The Kline Kar was an American automobile built first in York, Pennsylvania, (1910–1912), and then in Richmond, Virginia, (1912–1923). The car was often just referred to as a Kline.

== History ==
James Allen Kline (1874-1944) moved to York to work on a car that at the time was known as the York, but soon became the Pullman. After leaving that company, he partnered with another former employee, Samuel E. Baily, and with Joseph C. Carrell formed B.C.K. Motor Company. This new firm produced the Kline Kar starting in 1910, in the building owned by Baily for his carriage company.

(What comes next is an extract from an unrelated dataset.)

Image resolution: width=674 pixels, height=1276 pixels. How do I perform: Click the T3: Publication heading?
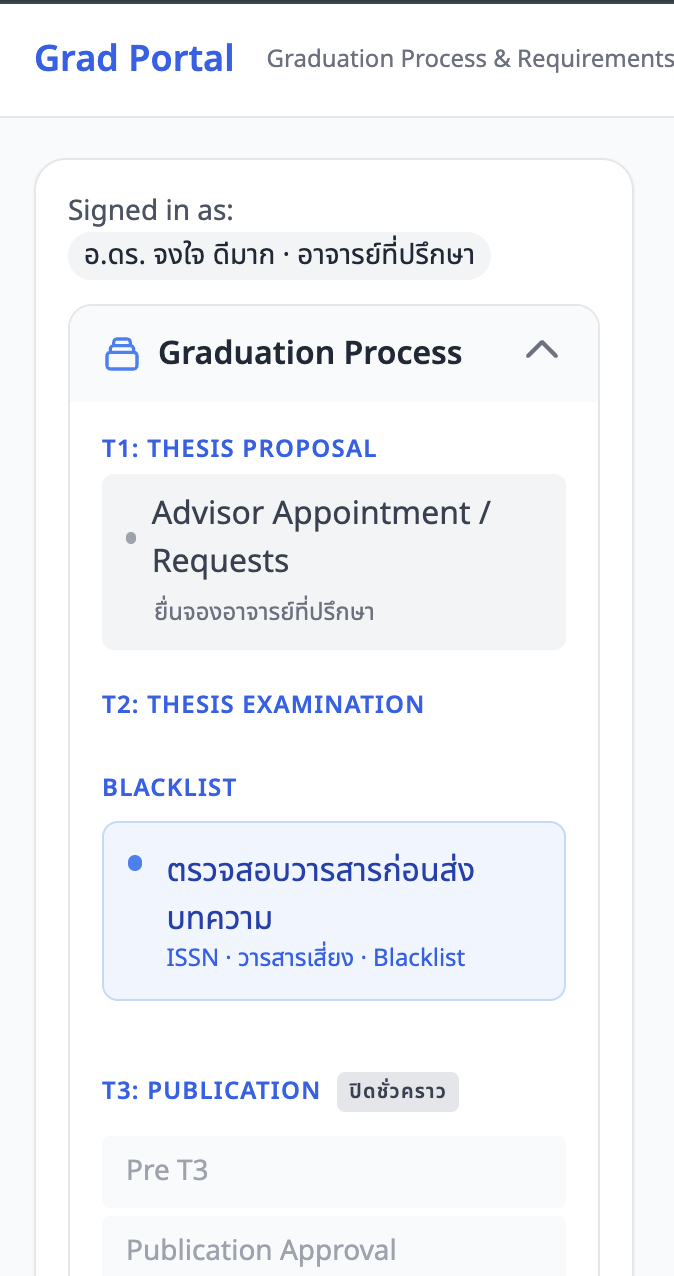pos(211,1091)
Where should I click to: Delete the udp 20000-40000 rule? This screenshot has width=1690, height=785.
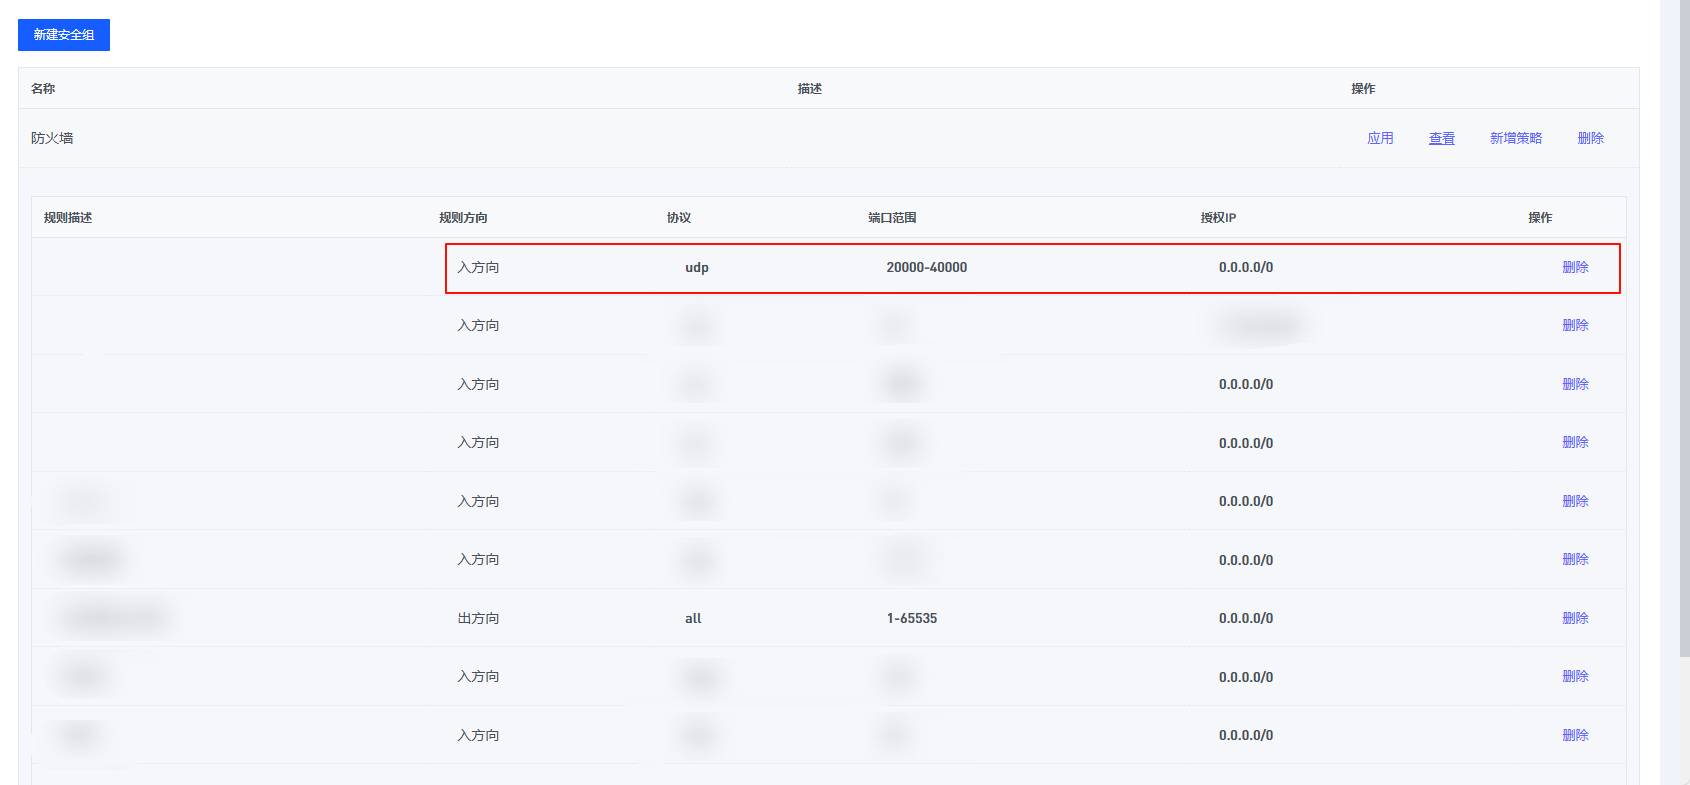click(x=1575, y=267)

The new 6-cylinder cars were entered in auto races. There were two dirt track race cars called "Jimmy" and "Jimmy, Jr." after the chief designer and his son. These race cars brought the company nationwide attention.

Richmond, Virginia businessmen noted how well the Kline was selling in their state and moved it to Virginia. In Richmond, they reorganized as the Kline Motor Car Corporation and built a new factory in which to produce the car. This factory was located on the Boulevard, (2910 Arthur Ashe Blvd.). From November 1912, Klines were produced in Richmond, except for the engines brought in from Bath, New York, where the Kirkham Machine Company built them to Kline's design.

The Kline Model 6-50 runabout, which cost $2,585, was advertised as "one of the classiest roadsters brought out for several seasons... for a physician or a young man of fastidious taste."

In 1915, the firm was in receivership, but it survived and two years later was making 1,399 cars in a single year. The Post–World War I recession again weakened the company. The Kline became an assembled car.

From 1920 all Klines came with a 3672cc Continental engine increasing to a 3959cc unit in 1923. Prices at that time ranged from $1,865 to $2,790. The company closed in early 1924, and James Kline said of his beloved Kline Kar, "I would rather see my children dead than prostituted to cheapness and inferior workmanship.

Richmond businessman and undertaker Alfred Douglas Price owned one and it has been restored.